Passt die Inflationsberechnung auch in Pandemie-Zeiten?

29.09.2020 - Pressemitteilung Nr. 51

In ihrem aktuellen Standpunkt nehmen die Chefvolkswirte der Sparkassen-Finanzgruppe erneut die Inflationsentwicklung unter die Lupe und betrachten insbesondere die strukturellen Auswirkungen seit Ausbruch der Corona-Krise.

Dabei zeigt sich: In den bisherigen Daten finden sich kaum Hinweise auf veränderte allgemeine Preistendenzen. Allerdings ist die jüngste Praxis der Preiserfassung mit erheblichen Unschärfen verbunden. Diese Unschärfen ergeben sich aus Annahmen, die man treffen muss, weil sich Preise nicht ermitteln ließen -  sogenannten „Imputationen“-  sowie aus gravierenden Verschiebungen im Ausgabeverhalten der Bürgerinnen und Bürger, weil der Konsum allgemein gesprochen näher an ihr wohnliches Umfeld heranrückte.

„Wir können im Zuge der Krise bisher keine schweren Preisverwerfungen feststellen“, sagt Uwe Dürkop, Chefvolkswirt der Berliner Sparkasse. „Noch fehlen uns die Hinweise, ob die Pandemie die Preisentwicklung im Zuge von Angebotsbeschränkungen eher anfacht oder sie im Zuge der allgemeinen Nachfrageschwäche vielmehr bremst.“ Die Preishistorie seit Corona-Ausbruch sei noch zu kurz, in ihren Entwicklungslinien zu uneinheitlich und in den Ausschlägen nicht prägnant genug, um schon Rückschlüsse auf Trendänderungen hin zu weniger oder mehr Inflation ziehen zu können.

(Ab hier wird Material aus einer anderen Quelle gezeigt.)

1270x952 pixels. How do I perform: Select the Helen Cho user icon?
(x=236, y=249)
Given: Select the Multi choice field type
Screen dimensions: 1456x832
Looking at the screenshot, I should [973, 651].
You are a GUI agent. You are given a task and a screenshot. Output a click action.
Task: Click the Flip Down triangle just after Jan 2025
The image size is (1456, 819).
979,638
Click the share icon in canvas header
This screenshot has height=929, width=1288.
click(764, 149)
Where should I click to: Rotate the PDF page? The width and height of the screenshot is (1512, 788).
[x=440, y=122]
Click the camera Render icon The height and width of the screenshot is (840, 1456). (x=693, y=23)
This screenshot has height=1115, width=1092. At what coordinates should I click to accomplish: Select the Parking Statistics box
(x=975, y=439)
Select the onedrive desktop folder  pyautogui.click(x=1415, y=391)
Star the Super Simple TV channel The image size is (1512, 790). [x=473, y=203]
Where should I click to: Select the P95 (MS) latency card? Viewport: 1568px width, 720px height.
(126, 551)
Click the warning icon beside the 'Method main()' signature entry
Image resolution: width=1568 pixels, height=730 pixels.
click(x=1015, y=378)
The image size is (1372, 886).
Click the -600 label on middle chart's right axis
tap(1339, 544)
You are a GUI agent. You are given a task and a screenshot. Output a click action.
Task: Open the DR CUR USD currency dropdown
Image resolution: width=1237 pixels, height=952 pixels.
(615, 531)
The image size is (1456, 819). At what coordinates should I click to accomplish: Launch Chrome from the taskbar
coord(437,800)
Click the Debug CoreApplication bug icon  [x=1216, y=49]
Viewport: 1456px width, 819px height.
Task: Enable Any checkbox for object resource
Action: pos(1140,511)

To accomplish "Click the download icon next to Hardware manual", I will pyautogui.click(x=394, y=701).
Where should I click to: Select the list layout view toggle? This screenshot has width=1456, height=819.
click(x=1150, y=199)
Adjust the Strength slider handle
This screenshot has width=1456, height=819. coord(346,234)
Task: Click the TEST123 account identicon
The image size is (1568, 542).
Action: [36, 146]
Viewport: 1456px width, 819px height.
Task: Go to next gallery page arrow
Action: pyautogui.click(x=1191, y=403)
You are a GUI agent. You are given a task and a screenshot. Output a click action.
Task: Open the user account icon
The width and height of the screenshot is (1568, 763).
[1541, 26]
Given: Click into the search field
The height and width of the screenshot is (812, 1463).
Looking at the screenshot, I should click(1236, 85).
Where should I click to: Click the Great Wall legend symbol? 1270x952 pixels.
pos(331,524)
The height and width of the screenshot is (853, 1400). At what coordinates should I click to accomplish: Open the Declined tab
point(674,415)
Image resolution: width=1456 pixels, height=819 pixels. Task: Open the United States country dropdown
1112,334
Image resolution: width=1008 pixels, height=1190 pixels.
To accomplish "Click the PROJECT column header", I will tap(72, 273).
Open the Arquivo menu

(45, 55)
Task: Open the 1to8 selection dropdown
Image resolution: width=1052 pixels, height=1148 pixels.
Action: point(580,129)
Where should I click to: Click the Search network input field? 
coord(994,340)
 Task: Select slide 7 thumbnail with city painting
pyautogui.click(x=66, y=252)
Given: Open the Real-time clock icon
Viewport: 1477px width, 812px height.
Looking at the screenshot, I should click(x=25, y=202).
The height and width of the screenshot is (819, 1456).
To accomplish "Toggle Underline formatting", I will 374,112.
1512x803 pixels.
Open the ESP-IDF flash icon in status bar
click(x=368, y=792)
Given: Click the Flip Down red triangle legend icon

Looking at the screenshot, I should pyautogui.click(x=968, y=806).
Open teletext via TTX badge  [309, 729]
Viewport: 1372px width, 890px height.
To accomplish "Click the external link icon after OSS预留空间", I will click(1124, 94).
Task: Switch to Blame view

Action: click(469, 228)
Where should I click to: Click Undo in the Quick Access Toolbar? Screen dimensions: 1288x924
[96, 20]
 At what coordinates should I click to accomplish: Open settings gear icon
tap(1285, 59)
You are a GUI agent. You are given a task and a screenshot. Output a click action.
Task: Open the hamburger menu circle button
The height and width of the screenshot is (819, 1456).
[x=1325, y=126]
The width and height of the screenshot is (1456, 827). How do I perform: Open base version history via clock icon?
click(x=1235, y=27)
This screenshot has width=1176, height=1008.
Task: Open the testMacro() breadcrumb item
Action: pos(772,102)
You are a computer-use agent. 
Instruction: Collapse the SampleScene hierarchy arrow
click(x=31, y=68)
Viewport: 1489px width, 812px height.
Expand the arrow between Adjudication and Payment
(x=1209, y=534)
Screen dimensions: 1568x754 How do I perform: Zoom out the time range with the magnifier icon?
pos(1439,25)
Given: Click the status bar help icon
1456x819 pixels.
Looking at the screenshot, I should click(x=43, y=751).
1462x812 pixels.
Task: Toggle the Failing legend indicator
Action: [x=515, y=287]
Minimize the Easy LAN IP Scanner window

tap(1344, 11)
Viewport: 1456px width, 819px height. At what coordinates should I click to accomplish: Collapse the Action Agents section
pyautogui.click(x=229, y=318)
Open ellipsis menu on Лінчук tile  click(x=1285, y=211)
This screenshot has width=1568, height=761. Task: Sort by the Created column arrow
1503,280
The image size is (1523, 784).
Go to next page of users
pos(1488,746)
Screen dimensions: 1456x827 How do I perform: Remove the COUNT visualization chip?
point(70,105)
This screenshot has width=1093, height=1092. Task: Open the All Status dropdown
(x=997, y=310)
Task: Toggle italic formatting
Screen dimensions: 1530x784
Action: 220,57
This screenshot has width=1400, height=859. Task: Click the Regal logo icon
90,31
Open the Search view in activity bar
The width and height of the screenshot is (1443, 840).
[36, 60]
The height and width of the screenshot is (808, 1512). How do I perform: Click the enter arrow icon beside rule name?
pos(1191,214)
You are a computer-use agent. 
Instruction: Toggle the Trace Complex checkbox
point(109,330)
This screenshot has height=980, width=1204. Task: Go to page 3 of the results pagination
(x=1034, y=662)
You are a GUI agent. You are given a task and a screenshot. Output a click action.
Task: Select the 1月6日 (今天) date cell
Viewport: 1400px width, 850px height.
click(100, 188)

„In diesem Jahr driften die Lebenswirklichkeit der Konsumentinnen und Konsumenten und der Warenkorb zur Inflationsermittlung auseinander, denn dieser stammt noch aus der Zeit vor Corona, stellt Dürkop fest. 2021 könne sich auf diese Weise erneut eine Verzerrung ergeben: Normalisiert sich das Ausgabeverhalten, würde es mit dem ungewöhnlichen Konsummuster dieses Jahres gewichtet. Dies sei mit Blick auf die Einschätzung des allgemeinen Preistrends auch deshalb von Belang, weil damit zunächst Ausgabekategorien mit im Trend unterdurchschnittlichen Preissteigerungen ein höheres Gewicht erhielten. „Hilfreich wäre daher ein erweitertes oder modifiziertes Angebot von Preisindizes, welches diese Problematik berücksichtigt“, schlussfolgert Dürkop.

„Wir prognostizieren für das zweite Halbjahr 2020 Inflationsraten im negativen Bereich. Für 2021 erwarten wir, dass die Inflationsrate dann wieder deutlich anziehen wird. Es gibt daher weder Anlass zur Sorge noch zu übereilten Maßnahmen“, so Dr. Reinhold Rickes, Leiter Volkswirtschaft beim Deutschen Sparkassen- und Giroverband (DSGV).